■ PROVIDED PASSAGE
┌────────

# Any Infinity Beta or Kappa users aound



## Jroo (May 24, 2006)

If so, please list what you are still using or have. I still have my Kappa 1.1 cs 3 way set with ribbon tweeters in the box waiting for the right time to pull out. My Beta 6s died on me and my midbass hasnt been the same since.


----------



## ATOMICTECH62 (Jan 24, 2009)

I own the following pairs.
Kappa 8.1 
Kappa 7.1
6 Kappa
SS2002
I have a good friend that has 3 rooms filled with almost every infinity speaker made.He has boxes of Emit Tweeters and Emim Mids.


----------



## rmoltis (Sep 4, 2012)

I don't have any infinity home speakers. But in the car I have,

Infinity kappa perfect 5.1 components front+rear
Infinity kappa 100.9w subs (X2)
Infinity kappa four 1200w 4ch amp
Infinity kappa one 1600w mono amp

Love all of it. Their equipment is reasonably priced, and sound great.


----------



## KAP (Mar 18, 2007)

I have pair of Infinity Beta 8's that I have had for about 15 years. I have used them off and on over the years and they are still in great shape. Right now they are sitting idle waiting for the call to duty.


----------



## Cool44breeze (Aug 5, 2012)

Check out the Inifinity Beta On install on my profile


----------



## Viggen (May 2, 2011)

Still kicking myself for selling my pair of beta 12's a few ears back........

Kappa perfect 6.1's are sitting in my garage....

Home stereo is
2 pair of Kappa 8.1's
Two kappa video venter channels
Kappa 5.1's

Kinda off topic.... But atomic.....62 what do you power your 8.1's with? Been amp shopping and can't decide what direction to go. Have you ever compared your 8.1's to the 9.1's? Been keeping my eyes out for a pair of those..... Not sure its worth it though, never heard them


----------



## Jroo (May 24, 2006)

I always ask, does anyone know of anyone that has some car version emit tweeters that they would part with? I always want to have an extra set of the ribbons if I can. I know these are becoming shots in the dark.


----------



## The Dude (Mar 24, 2007)

Jroo said:


> I always ask, does anyone know of anyone that has some car version emit tweeters that they would part with? I always want to have an extra set of the ribbons if I can. I know these are becoming shots in the dark.


Beta gear is rare, emit car tweeters are like seeing a unicorn. There was a member on here that sold a pair recently, they were on Ebay I believe. I have a pair of Beta Tens in storage not being used, just sold my Beta Eight to a gentleman in Norway. It was in one of the factory Beta bandpass enclosures so it looked like new.....


----------



## Jroo (May 24, 2006)

└────────

■ DATASET CONTENT
┌────────

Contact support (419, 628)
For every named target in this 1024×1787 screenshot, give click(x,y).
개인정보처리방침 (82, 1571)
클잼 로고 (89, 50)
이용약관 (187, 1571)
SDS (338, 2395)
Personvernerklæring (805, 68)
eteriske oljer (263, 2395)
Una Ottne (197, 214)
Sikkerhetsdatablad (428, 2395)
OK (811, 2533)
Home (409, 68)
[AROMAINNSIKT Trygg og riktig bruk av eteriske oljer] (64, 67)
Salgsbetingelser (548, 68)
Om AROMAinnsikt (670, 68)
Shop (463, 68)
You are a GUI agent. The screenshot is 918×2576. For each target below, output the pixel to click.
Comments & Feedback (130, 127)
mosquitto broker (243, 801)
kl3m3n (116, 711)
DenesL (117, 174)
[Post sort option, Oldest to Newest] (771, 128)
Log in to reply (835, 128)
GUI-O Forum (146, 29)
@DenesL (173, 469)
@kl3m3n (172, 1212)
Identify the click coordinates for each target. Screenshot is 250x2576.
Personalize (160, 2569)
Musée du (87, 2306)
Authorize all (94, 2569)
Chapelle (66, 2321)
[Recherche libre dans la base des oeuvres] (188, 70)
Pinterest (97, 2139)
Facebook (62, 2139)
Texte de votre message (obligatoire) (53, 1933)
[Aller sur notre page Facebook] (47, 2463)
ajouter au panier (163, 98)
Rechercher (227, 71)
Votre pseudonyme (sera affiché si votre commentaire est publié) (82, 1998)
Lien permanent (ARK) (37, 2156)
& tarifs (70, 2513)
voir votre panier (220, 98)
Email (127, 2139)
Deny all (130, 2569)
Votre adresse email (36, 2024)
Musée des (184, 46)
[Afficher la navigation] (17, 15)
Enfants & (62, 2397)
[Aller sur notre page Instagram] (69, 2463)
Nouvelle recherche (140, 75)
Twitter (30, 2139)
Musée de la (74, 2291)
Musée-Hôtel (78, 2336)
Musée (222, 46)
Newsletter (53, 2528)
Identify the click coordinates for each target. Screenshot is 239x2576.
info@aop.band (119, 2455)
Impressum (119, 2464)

└────────

■ TASKS
(a) Output the part of the forum thread about Infinity Beta and Kappa speakers starting at "Beta gear is" and ending at "looked like new.....", copied word for word.
(b) Return the lines of the records starting at the line containing "voir votre panier (220, 98)" and ending at the last line of the records, with both ends included and every line unchanged.

■ ANSWER LIST
(a)
Beta gear is rare, emit car tweeters are like seeing a unicorn. There was a member on here that sold a pair recently, they were on Ebay I believe. I have a pair of Beta Tens in storage not being used, just sold my Beta Eight to a gentleman in Norway. It was in one of the factory Beta bandpass enclosures so it looked like new.....

(b)
voir votre panier (220, 98)
Email (127, 2139)
Deny all (130, 2569)
Votre adresse email (36, 2024)
Musée des (184, 46)
[Afficher la navigation] (17, 15)
Enfants & (62, 2397)
[Aller sur notre page Instagram] (69, 2463)
Nouvelle recherche (140, 75)
Twitter (30, 2139)
Musée de la (74, 2291)
Musée-Hôtel (78, 2336)
Musée (222, 46)
Newsletter (53, 2528)
Identify the click coordinates for each target. Screenshot is 239x2576.
info@aop.band (119, 2455)
Impressum (119, 2464)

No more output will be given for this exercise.